La cancelación de una nueva edición de la Finalissima, que iba a encontrar a la Argentina y a España en un choque de alta expectativa en la antesala a la Copa del Mundo, generó muchísimas repercusiones y opiniones diversas entre los protagonistas, que no lograron ponerse de acuerdo y siguen echándose culpas por la no disputa del encuentro.
En el sorteo de la fase de grupos de la Copa Libertadores y la Copa Sudamericana, el presidente de la Confederación Sudamericana de Fútbol, Alejandro Domínguez, brindó declaraciones que fueron más leña al fuego y no pasaron desapercibidas en suelo español, donde el seleccionador Luis de la Fuente salió a responder.
“Si aplicamos el walkover (victoria por no presentación), Argentina es bicampeona de la Finalissima. No se presentaron”, sentenció el dirigente paraguayo, y lejos de bajar el tono, cargó: “Hay que creérsela, el pasto del vecino no es tan verde”. Según la visión de la Conmebol, la responsabilidad de la caída del partido recae sobre la UEFA y la Real Federación Española de Fútbol por no aceptar las sedes neutrales propuestas, como Roma o incluso el Monumental, tras descartarse Qatar por el conflicto en Medio Oriente.

Tras ello, el deté de la Roja, Luis de la Fuente, salió al cruce de estas acusaciones. “Mi disposición y la de la Federación siempre ha sido jugar. Queríamos ganar ese título y medirnos contra un rival como Argentina”, afirmó el técnico. “Queríamos jugar ese partido, por jugar contra un rival como Argentina. Era una cita peculiar y nosotros queríamos ganarla”, continuó.

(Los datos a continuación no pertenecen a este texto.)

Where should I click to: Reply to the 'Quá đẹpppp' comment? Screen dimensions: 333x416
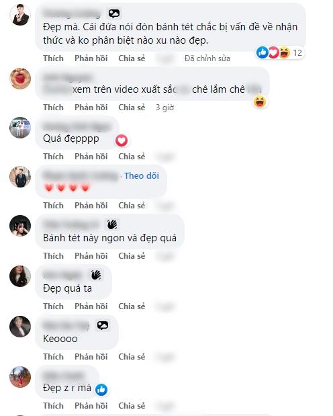[x=91, y=157]
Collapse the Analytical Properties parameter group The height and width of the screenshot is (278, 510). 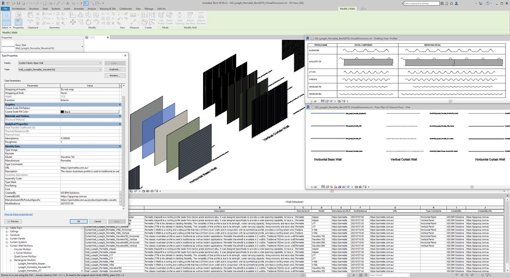point(120,124)
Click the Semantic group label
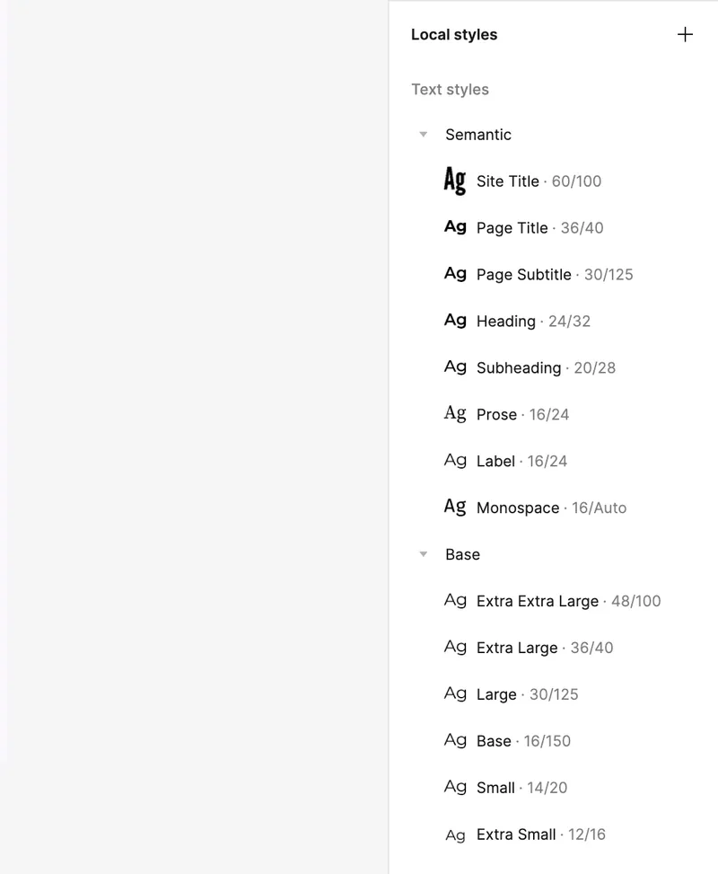This screenshot has width=718, height=874. point(478,135)
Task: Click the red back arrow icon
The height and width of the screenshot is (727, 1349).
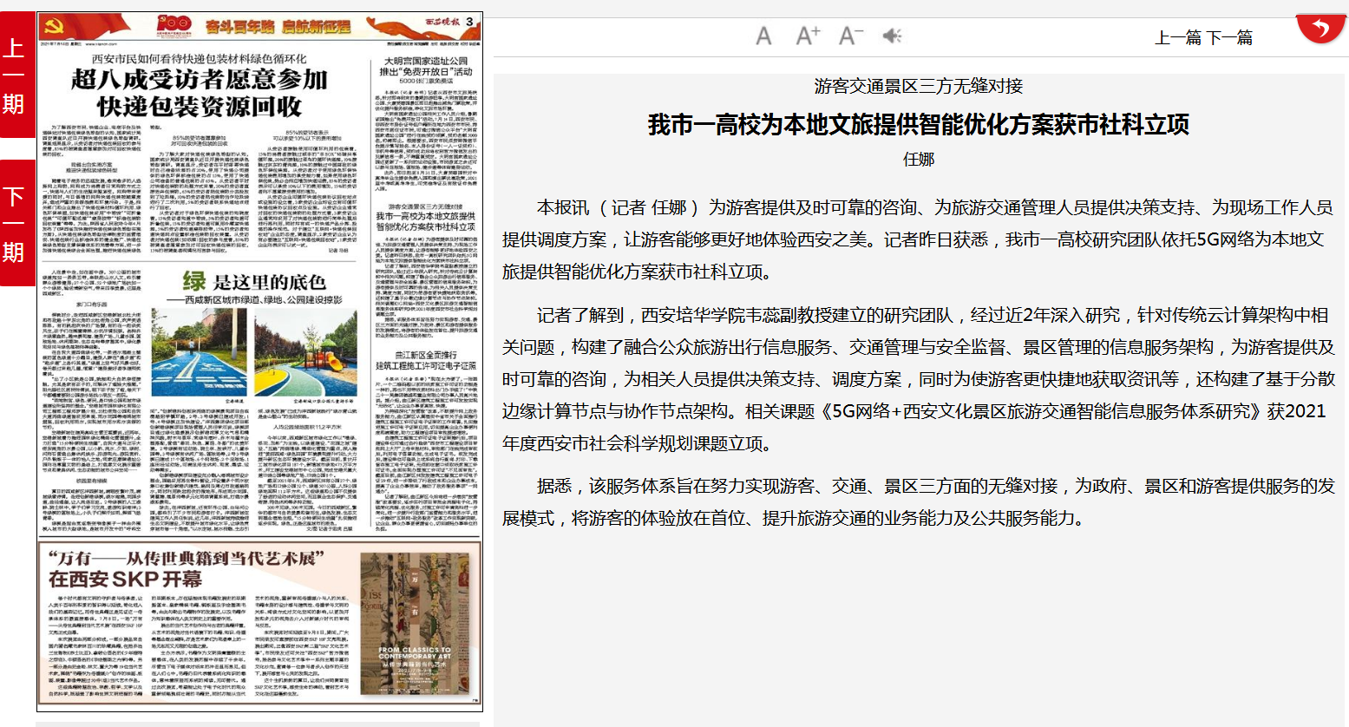Action: point(1320,29)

El director técnico desmintió los dichos del titular del ente rector del fútbol sudamericano. “Nosotros queríamos jugar en Doha, en Buenos Aires… donde fuera. Para nosotros era importante recuperar esta ventana de competición con un partido de ese nivel”, sentenció.

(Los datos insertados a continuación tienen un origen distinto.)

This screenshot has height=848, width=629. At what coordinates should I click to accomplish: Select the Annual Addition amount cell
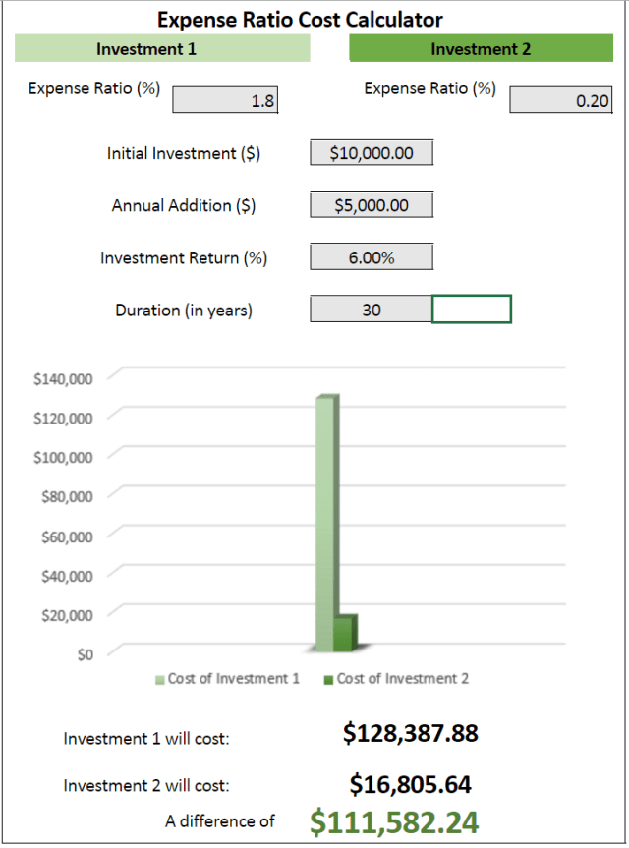click(x=371, y=204)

Un cruce marcado por la logística y la política
A pesar de la voluntad de ambos cuerpos técnicos, las negociaciones entre la UEFA y la Conmebol no llegaron a buen puerto. Sedes como el Santiago Bernabéu, Roma o incluso Doha estuvieron sobre la mesa, pero las dificultades de calendario y la falta de acuerdo en la localía terminaron por sepultar el encuentro programado originalmente para este 27 de marzo.